The Arduino code will allow you to press a button on your keyboard (1 through 4) to activate each antenna respectively. You can add your own code to allow more advanced functions i.e. controlling the antennas activation sequence depending on location, orientation, etc but we will be releasing this advanced code as well that makes the antenna controller a complete “geo-referenced” antenna just like the complete Pharos does. Expect this to happen slightly after the kickstarter campaign ends.

Also, we will be offering a 3D mapping application that allows you to activate the antennas activation sequence by clicking on the map. Clicking a location on the map will activate the antenna that points towards that direction.

Finally, we will share schematics of how to connect your own GPS and IMU to the antenna controller to make a complete automated antenna controller that does not need orientation to the North (location/orientation aware) but you’ll be also be able to enter these attributes manually (location and orientation) in case you don’t want to use additional sensors. 

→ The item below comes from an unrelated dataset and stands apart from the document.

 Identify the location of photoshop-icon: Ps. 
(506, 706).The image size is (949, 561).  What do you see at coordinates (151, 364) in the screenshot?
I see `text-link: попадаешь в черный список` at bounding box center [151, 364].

Comment by MAGnet Systems on May 23, 2016 at 4:21am

This video shows a special version of the Pharos antenna that includes a spherical video camera at the bottom of the antenna (more on this shortly). You can see the activation sequence of each one of the 4 antenna panels (by the corresponding LED) as the IRIS is yawing 360 degrees.  The HOME point is set behind the cameraman. 

Comment by MAGnet Systems on May 23, 2016 at 4:22am

And this one shows how to manually activate each antenna through an Arduino and a serial monitor by typing the respective antenna numbers 1 through 4. You can use any serial monitor i.e. from an Android smartphone as on this video.